What you have to do => For the entries below, the result should be an exact transcription of the lines from the one with "How do I perform: Open HereComesTheSun000" up to and including the one with "Given: Click the 百亿补贴加赠 promotion tag", and only those.

*** Exercise input

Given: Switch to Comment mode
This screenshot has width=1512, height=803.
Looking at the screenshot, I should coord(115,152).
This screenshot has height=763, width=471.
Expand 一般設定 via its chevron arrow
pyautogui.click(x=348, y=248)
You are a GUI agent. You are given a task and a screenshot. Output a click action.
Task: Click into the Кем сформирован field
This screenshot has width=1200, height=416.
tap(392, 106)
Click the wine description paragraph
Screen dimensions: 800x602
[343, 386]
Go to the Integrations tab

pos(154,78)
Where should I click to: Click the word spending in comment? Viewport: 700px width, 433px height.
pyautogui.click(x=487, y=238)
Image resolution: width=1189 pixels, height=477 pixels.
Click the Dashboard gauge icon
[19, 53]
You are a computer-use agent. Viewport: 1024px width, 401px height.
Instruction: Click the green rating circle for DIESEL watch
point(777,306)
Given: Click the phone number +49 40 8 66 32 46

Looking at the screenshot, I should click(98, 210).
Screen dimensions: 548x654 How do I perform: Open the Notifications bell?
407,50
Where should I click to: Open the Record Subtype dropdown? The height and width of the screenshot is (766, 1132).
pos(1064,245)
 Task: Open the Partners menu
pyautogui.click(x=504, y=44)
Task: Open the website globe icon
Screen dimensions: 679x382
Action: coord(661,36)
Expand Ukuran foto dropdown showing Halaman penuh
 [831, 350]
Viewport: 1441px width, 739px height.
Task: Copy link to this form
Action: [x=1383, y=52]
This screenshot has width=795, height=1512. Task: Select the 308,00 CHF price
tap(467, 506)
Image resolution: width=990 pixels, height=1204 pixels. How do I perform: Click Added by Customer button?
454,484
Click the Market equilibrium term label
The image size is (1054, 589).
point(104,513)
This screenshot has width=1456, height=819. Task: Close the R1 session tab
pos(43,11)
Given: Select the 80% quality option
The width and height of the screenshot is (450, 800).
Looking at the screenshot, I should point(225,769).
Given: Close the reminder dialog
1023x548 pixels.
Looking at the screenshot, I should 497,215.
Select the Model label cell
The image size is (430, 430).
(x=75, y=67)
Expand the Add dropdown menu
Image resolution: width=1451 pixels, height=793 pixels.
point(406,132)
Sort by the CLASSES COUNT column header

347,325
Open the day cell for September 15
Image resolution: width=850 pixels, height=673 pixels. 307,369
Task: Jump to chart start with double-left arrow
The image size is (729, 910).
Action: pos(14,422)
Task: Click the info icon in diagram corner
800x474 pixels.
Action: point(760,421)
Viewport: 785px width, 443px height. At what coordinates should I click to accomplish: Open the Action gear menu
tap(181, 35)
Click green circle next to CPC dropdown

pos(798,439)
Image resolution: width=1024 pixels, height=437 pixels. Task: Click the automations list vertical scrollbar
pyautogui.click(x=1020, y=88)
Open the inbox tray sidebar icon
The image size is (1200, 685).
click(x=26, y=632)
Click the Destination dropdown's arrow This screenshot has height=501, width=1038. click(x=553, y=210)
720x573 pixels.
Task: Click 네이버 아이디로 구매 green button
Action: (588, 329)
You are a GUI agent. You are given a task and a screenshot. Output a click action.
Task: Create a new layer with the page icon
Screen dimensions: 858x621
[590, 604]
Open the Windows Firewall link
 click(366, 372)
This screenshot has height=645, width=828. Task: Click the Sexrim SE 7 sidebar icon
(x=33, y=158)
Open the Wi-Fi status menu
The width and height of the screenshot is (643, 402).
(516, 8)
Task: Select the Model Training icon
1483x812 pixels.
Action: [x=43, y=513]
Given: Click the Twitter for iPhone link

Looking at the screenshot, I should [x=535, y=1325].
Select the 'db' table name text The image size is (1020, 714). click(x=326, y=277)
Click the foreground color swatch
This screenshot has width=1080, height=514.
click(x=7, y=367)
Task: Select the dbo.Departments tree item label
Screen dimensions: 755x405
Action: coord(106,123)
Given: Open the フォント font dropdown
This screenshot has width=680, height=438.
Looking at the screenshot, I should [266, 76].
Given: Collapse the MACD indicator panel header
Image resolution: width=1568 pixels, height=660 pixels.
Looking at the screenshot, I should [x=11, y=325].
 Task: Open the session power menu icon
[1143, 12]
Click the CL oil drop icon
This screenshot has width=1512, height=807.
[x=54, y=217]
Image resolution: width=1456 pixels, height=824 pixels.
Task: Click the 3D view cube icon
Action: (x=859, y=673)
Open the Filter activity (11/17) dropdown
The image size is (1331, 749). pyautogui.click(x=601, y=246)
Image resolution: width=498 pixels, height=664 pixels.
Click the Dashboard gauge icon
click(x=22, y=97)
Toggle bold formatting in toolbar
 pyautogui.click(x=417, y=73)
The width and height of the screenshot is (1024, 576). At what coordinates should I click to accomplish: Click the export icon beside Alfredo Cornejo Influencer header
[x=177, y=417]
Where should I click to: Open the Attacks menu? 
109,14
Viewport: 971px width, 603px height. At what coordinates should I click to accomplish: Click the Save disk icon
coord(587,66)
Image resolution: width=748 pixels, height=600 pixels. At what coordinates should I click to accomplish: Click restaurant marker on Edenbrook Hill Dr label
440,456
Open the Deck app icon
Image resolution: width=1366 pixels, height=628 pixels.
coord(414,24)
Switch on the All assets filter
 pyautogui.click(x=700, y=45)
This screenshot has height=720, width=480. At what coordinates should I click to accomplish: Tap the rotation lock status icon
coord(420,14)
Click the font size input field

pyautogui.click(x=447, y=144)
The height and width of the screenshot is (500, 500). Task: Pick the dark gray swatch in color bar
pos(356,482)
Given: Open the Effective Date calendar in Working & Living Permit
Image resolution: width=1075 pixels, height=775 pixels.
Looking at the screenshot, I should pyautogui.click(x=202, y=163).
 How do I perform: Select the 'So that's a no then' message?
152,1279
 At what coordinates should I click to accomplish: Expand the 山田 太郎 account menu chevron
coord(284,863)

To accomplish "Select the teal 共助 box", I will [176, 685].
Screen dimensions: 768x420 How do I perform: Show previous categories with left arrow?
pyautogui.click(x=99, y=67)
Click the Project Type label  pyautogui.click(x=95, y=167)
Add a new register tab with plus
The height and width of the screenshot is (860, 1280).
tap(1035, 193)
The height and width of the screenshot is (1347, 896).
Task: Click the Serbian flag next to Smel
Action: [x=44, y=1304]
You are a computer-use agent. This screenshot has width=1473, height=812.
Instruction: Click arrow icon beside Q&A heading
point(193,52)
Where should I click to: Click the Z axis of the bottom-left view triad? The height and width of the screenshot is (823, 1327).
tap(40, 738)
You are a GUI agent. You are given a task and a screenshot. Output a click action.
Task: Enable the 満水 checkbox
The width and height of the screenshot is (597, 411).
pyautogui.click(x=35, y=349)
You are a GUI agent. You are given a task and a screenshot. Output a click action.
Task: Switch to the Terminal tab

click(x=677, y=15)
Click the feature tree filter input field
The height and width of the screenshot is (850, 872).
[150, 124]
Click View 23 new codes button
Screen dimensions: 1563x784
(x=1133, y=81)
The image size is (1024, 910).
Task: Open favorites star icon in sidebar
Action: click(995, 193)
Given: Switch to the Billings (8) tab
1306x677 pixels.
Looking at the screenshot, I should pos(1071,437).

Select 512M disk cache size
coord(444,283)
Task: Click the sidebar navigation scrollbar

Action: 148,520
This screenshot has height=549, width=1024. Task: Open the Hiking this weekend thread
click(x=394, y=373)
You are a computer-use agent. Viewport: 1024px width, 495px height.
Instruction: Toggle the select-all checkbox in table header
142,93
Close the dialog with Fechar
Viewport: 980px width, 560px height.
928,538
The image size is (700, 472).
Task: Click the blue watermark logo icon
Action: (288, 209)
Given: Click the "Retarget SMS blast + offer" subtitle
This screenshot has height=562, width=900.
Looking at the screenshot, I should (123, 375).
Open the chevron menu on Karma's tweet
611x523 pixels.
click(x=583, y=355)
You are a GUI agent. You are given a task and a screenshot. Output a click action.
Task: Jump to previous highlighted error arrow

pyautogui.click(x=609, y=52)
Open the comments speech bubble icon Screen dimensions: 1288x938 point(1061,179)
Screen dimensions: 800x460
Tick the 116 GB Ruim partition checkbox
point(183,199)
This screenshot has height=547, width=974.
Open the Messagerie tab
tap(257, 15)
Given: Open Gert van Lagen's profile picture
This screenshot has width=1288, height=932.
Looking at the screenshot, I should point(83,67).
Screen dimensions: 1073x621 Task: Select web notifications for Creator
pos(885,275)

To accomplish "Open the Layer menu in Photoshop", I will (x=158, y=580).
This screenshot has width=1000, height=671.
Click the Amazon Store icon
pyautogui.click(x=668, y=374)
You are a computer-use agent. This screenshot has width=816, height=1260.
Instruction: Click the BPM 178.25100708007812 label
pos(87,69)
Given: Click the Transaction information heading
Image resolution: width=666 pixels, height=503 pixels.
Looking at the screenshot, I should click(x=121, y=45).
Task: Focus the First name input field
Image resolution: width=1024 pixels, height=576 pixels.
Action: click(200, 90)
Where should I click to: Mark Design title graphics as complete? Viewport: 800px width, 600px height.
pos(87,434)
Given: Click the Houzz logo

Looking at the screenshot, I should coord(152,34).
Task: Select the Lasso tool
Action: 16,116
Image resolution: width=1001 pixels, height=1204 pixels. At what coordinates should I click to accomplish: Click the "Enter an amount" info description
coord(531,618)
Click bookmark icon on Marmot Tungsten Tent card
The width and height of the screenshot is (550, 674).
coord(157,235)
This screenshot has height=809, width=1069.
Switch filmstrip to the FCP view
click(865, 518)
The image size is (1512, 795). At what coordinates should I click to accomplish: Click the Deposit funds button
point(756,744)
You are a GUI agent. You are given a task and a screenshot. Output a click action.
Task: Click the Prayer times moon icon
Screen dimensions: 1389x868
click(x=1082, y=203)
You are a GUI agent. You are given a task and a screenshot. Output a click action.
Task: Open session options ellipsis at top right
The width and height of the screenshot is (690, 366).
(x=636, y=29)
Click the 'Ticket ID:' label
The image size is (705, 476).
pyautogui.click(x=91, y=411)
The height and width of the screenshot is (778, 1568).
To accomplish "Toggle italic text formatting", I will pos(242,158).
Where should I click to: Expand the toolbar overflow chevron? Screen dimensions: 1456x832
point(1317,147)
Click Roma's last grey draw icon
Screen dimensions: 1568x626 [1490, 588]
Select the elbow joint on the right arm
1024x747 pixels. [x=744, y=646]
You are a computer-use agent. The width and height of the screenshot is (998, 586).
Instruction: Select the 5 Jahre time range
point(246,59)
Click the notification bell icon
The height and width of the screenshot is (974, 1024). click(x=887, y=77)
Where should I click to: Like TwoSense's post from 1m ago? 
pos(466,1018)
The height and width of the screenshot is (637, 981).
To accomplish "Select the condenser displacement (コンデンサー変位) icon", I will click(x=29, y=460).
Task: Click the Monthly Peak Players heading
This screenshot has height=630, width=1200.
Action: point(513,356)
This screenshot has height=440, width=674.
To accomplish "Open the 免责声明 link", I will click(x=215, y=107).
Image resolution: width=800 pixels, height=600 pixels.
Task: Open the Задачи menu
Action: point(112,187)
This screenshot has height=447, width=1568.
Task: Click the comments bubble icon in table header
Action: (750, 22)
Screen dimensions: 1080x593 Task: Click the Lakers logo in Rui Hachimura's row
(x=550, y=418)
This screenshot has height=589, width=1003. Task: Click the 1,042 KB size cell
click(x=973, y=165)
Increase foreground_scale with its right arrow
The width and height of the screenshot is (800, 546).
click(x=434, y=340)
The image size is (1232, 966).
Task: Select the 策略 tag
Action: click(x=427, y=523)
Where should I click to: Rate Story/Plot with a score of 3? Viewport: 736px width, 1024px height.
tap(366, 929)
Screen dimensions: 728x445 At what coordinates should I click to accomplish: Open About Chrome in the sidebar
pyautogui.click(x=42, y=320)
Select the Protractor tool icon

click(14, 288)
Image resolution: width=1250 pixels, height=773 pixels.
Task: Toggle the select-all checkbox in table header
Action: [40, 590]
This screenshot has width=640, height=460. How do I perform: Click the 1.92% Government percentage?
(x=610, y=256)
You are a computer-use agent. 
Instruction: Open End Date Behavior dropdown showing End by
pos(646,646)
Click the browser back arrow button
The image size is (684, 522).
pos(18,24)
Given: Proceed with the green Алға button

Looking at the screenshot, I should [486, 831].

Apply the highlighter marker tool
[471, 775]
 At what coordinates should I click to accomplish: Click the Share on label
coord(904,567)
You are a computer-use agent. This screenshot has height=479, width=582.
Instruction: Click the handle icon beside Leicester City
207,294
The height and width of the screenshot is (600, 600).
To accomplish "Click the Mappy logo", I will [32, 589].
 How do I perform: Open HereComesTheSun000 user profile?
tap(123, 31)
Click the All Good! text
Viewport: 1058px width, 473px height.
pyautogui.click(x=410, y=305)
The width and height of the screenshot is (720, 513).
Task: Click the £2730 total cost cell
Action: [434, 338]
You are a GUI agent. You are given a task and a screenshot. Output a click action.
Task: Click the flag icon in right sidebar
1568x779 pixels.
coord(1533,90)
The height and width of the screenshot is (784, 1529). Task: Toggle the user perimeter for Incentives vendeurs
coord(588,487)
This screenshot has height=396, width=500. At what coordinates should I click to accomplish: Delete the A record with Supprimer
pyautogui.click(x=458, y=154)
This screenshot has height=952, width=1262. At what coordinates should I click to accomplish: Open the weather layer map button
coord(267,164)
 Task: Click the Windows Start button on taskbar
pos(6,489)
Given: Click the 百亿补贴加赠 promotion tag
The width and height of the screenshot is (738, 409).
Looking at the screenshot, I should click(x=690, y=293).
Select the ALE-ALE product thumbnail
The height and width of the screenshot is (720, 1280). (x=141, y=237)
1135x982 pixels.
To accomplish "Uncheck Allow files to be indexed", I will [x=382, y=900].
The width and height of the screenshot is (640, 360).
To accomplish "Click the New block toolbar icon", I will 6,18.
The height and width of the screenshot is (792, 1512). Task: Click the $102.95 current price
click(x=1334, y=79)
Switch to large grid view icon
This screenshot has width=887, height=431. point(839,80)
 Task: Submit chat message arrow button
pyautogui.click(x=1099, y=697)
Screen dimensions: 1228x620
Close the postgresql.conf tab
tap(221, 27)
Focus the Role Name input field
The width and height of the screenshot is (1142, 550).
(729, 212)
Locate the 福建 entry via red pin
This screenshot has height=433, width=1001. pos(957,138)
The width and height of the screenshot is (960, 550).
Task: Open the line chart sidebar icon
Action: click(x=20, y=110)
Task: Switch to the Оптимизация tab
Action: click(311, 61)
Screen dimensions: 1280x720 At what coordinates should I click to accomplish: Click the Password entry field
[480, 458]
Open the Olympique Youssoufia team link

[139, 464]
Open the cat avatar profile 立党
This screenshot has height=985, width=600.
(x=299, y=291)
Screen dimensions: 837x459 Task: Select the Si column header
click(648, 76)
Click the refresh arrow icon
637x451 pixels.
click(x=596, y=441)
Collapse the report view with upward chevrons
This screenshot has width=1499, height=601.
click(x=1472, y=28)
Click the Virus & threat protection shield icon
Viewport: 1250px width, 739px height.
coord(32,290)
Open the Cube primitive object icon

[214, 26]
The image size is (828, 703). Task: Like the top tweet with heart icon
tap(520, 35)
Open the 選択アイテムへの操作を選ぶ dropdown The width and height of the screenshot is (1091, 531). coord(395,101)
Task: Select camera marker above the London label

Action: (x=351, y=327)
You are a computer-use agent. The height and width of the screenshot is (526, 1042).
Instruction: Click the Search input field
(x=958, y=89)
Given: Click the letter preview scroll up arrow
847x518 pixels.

******

Solution =>
 How do I perform: Open HereComesTheSun000 user profile?
tap(123, 31)
Click the All Good! text
Viewport: 1058px width, 473px height.
pyautogui.click(x=410, y=305)
The width and height of the screenshot is (720, 513).
Task: Click the £2730 total cost cell
Action: [434, 338]
You are a GUI agent. You are given a task and a screenshot. Output a click action.
Task: Click the flag icon in right sidebar
1568x779 pixels.
coord(1533,90)
The height and width of the screenshot is (784, 1529). Task: Toggle the user perimeter for Incentives vendeurs
coord(588,487)
This screenshot has height=396, width=500. At what coordinates should I click to accomplish: Delete the A record with Supprimer
pyautogui.click(x=458, y=154)
This screenshot has height=952, width=1262. At what coordinates should I click to accomplish: Open the weather layer map button
coord(267,164)
 Task: Click the Windows Start button on taskbar
pos(6,489)
Given: Click the 百亿补贴加赠 promotion tag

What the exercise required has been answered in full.